Although coccidioidomycosis can affect all age groups, it is most commonly seen in adults, and it is also more common among men than women [7]. Advanced age was always thought to be a common risk factor for coccidioidomycosis infection in part due to age-related immune dysfunction [7,8]. This is mainly characterized by a decrease in cell-mediated immunity. A robust cell-mediated immunity is the primary defense against coccidioidomycosis [5,8]. Several studies have investigated advanced age (above 60 years) as a risk factor for infection, but many have been inconclusive in showing it as an independent factor. One retrospective medical record review of coccidioidomycosis cases in Arizona found no significant difference in disease manifestations between patients ≥60 years of age and those <60 years old, when controlling for comorbid conditions. The study found immunosuppression to be the only factor associated with severe disease, dissemination, or death, regardless of age [7,8]. Another case-control study aimed to examine the risk factors associated with the increased incidence of coccidioidomycosis in the elderly, specifically in Arizona. They found that after controlling for the duration of residence, those of male sex, active smokers, corticosteroid use, or diagnosed with congestive heart failure or active cancer, were found to be independently associated with developing symptomatic coccidioidomycosis, when compared to geographically-matched groups [9]. In the review of this patient's echocardiograms before and after the reactivation of infection, we observed that his heart failure had worsened.
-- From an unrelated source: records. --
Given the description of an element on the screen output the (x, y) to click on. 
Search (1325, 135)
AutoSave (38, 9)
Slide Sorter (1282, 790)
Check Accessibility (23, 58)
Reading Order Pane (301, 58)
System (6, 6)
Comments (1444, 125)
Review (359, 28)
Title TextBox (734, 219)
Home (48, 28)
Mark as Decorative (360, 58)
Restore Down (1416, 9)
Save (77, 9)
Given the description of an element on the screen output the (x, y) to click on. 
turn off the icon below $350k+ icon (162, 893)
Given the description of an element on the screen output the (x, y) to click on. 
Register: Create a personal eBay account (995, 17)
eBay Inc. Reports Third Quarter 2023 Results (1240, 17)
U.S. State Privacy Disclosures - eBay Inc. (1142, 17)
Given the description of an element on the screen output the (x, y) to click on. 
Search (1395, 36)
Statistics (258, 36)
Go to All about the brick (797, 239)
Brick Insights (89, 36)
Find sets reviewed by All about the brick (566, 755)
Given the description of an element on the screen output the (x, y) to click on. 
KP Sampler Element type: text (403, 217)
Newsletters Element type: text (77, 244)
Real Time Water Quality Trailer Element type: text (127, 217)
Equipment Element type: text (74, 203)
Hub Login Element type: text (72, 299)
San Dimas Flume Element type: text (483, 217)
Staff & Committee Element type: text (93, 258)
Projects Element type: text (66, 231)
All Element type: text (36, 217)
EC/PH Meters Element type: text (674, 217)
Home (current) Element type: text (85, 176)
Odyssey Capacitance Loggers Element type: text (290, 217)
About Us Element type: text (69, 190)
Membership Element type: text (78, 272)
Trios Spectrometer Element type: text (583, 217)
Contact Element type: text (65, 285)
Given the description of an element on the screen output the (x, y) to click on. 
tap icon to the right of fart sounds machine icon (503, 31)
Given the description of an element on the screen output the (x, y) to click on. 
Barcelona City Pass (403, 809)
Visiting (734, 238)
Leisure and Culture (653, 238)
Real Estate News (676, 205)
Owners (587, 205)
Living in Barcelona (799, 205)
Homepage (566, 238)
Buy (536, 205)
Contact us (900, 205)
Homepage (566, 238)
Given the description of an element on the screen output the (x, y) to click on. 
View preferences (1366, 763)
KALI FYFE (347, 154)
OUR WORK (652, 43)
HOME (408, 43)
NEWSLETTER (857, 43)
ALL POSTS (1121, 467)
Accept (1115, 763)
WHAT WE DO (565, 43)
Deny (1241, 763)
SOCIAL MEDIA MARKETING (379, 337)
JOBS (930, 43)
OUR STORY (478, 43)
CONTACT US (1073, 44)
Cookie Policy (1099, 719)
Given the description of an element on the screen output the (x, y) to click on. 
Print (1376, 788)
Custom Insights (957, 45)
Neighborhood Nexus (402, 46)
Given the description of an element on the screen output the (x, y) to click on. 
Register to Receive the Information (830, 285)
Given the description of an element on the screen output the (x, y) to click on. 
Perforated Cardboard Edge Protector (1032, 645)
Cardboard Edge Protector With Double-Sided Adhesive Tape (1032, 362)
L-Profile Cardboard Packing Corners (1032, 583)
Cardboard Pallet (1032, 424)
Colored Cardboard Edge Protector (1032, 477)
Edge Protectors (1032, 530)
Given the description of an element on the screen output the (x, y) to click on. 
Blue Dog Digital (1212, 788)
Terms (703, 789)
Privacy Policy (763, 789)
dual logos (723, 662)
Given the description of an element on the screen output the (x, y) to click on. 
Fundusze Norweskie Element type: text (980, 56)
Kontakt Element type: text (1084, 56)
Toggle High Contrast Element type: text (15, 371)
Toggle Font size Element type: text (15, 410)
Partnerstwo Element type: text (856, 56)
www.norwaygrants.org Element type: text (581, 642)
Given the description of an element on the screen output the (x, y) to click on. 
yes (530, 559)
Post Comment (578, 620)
His routine echocardiogram, done two months prior to his presentation, showed an ejection fraction of 46%. A repeat echocardiogram done three months after the reactivated infection showed an ejection fraction of 31%. We believe that our patient's advanced age and comorbidity of congestive heart failure led to an impaired immune response, which in turn led to the reactivation of Coccidioides.
Conclusions
This case demonstrates the reactivation of coccidioidomycosis infection in a patient without clear immunosuppression, over 50 years after the primary infection. While there is still no direct link between age and comorbid conditions as confirmed risk factors for reactivation of Coccidioides, we believe those factors, along with male sex, contributed to this patient's reactivation. More research is needed to help identify elderly patients who are at high risk for reactivation of coccidioidomycosis. This case illustrates the high index of suspicion one must have in an immunocompetent patient with a distant history of primary disseminated infection. Developing more preventive strategies and early recognition in the elderly population may help minimize disease reactivation.